Application Scalability

GD.Wheel.Solution.OfferingsApplication Scalability is the ability of an application to handle increased processing demand without requiring architectural changes. Increased customer expectations and dynamic usage patterns are posing new demands on applications.

New and old applications are expected to be scalable and respond to demand without an interruption in service.
Traditionally, applications were developed using tier-based architectures where each layer supported a focused activity. For example, a traditional Web application consisted of three tiers:

  • A front end Web server layer focused on creating content for presentation
  • An Application server layer focused on business logic
  • A Database server layer that has the logic to access and store data

Scaling a tiered application is typically done using the following approaches:

  1. Scale vertically (also referred to as scaling up) – Application performance is increased by adding more hardware, such as more CPUs and memory. This was the model used in the mainframe era and continues to be one of the typical methods for scaling database layers.
  2. Scale horizontally (scaling out) – This approach involves adding more instances of applications within layers to increase performance. Most web layers when coupled with a load balancer are horizontally scalable.

Scaling Vertically

Scaling vertically works well but it has a few shortcomings:

  • It is often difficult to upgrade hardware without introducing outages. One way to avoid this would be to use redundant application instances and use a backup instance while the hardware is being upgraded. This increases hardware and maintenance costs.
  • More powerful hardware is more expensive and this new hardware may not be used to full capacity at all times. Providing hardware to meet peak throughput requirements may not be cost justified.

Scaling Horizontally

Scaling horizontally works well for Web layers and it is possible to scale application and database layers as well with the clustering technologies available from application server vendors and database vendors. But this approach has some serious shortcomings:

  • All applications have bottlenecks and when these bottlenecks span across multiple layers and each layer with multiple instances has to interact with other layer with multiple instances, the application becomes increasingly complex to code, configure and maintain.
  • Application layers and database layers are often not linearly scalable. Adding each new machine does not necessarily result in a comparable increase in performance.

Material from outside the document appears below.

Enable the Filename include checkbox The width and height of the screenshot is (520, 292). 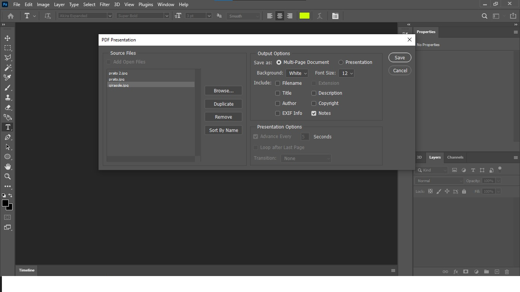tap(278, 83)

Solving the Scaling Problems

New technologies are introducing advanced approaches to solve the scaling problem. Compute Grid and Data Grid (distributed caching) products can limit scalability challenges by introducing many options for applications.

  • A distributed cache is the most effective way to alleviate the database bottlenecks. By making the frequently used data available in a cache, applications can see tremendous performance gains.
  • A compute grid can be used for compute intensive problems. A business problem is split into granular tasks and distributed to a cluster of machines. As the problem size grows the cluster that processes it can grow in size, thereby making it scalable.
  • A new approach is introduced by GigaSpaces and is still evolving. They address the problem architecturally and advise using Space Based Architecture for linearly scalable applications.

Our Expertise

In Grid Dynamics’ Application Scalability Practice, we have completed projects to address issues of scalability arising from the scenarios described above. We have expertise with:

  • Data Grids: Coherence, GemStone, GigaSpaces, Terracotta, Velocity
  • Compute Grids: Condor, DataSynapse, GridGain, Platform LSF, Sun Grid Engine

Customer Successes

We worked with a large content delivery company interested in increasing throughput to mobile phones. We were able to achieve a 44x improvement for the customer.

A major online payment service was looking to engage near real-time fraud detection.
 We developed a large-scale analytical application (> 1TB data)
and ran extreme transaction processing: running real-time fraud detection algorithms (40 ms ave. latency). The IMDG solution exceeded scale and latency reduction requirements.